Neal McCluskey is the associate director of CATO’s Center for Education Freedom. Like most advocates of education reform he never misses an opportunity to mock Diane Ravitch, but McCluskey’s opposition to parent trigger speaks directly to the divisiveness such efforts are already causing in California.
To remedy the problem, the trendy thing seems to be “parent trigger” laws that would, generally speaking, allow a majority of parents at a school declare that they want to fire the staff, or bring in a private management company, or some other transformation. It’s been the spark behind some especially heated conflicts in California, as unions and parents of different stripes have been doing battle with each other. It is also the subject of a New York Times “Room for Debate” exchange today.

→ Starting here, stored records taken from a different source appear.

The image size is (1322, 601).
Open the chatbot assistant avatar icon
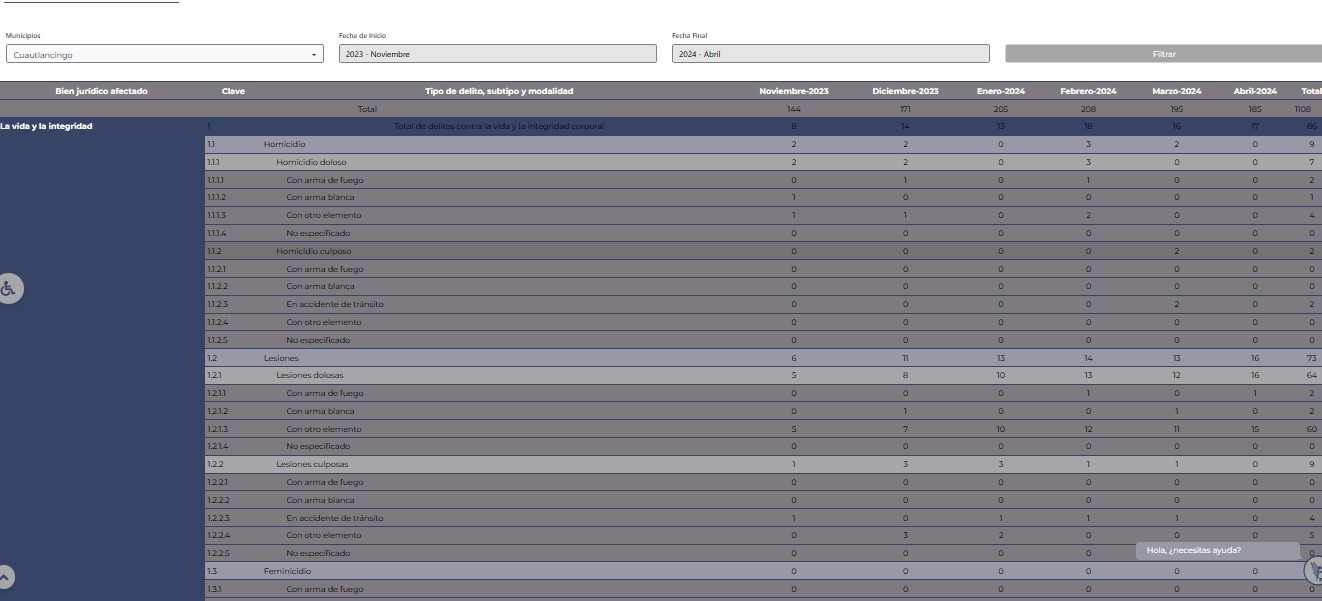coord(1313,570)
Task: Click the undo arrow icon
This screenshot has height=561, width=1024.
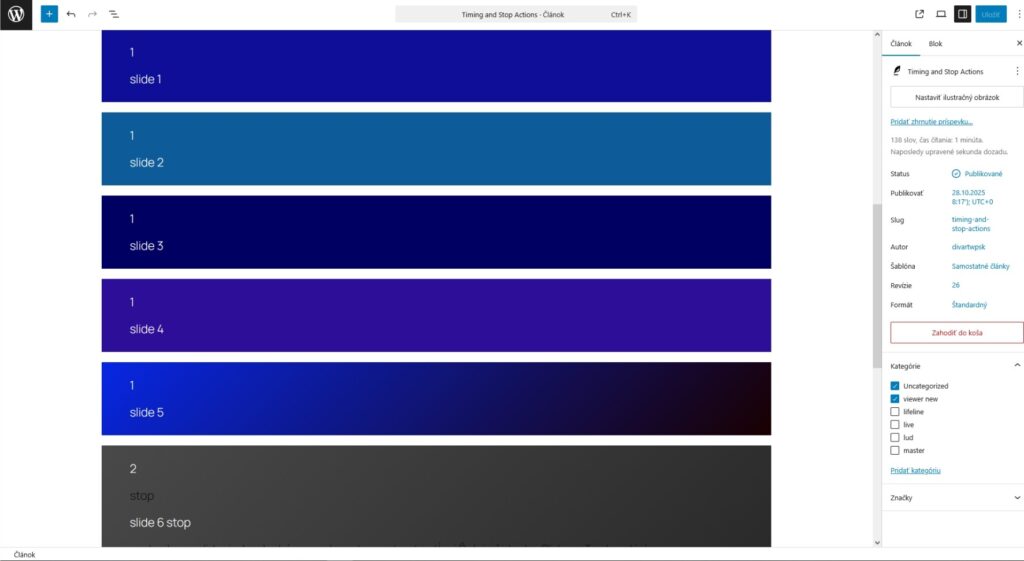Action: 71,15
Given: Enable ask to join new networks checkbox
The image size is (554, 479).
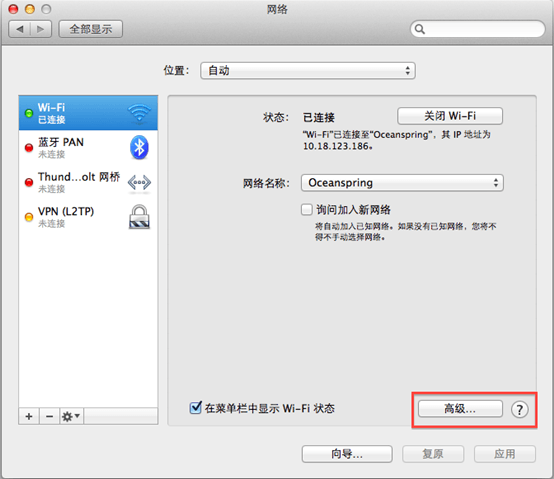Looking at the screenshot, I should coord(307,209).
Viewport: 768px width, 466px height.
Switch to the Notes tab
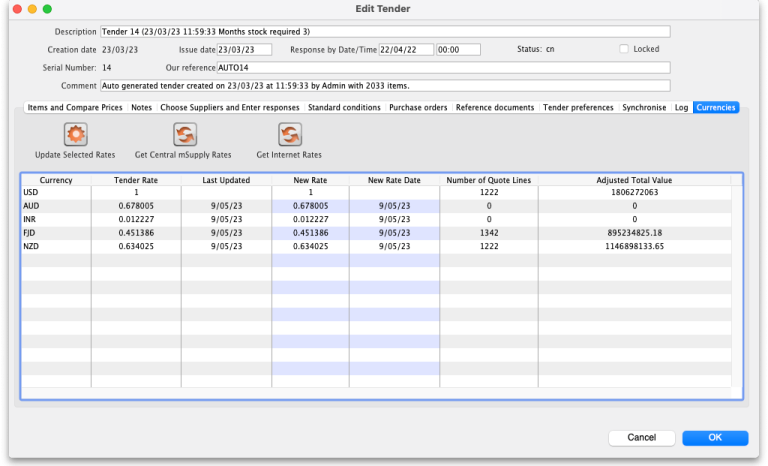click(x=142, y=107)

While I sympathize—obviously—with those who advocate giving parents more power, I cannot help but conclude that the parent trigger is a very poor way to do this. For one thing, it is inherently divisive: what about the 49 percent, or 30 percent, or whatever percent of parents who don’t want the changes the majority demands? They’ve got no choice but to fight it out with their neighbors. It is also inefficient: individual children need all sorts of options to best meet their unique needs and abilities, but the trigger would just exchange one monolithic school model for another.
The trigger, quite simply, is no substitute for real educational freedom: giving parents control of education funds, giving educators freedom to establish myriad options, and letting freedom, competition and specialization rein.
I’ll leave the last paragraph alone as I want to applaud McCluskey for recognizing that parent trigger is already proving to be bad public policy. Moreover, his nuanced point of view serves as a rebuke of organizations like Parent Revolutions who cause such chaos and long-term animosity that McCluskey sees.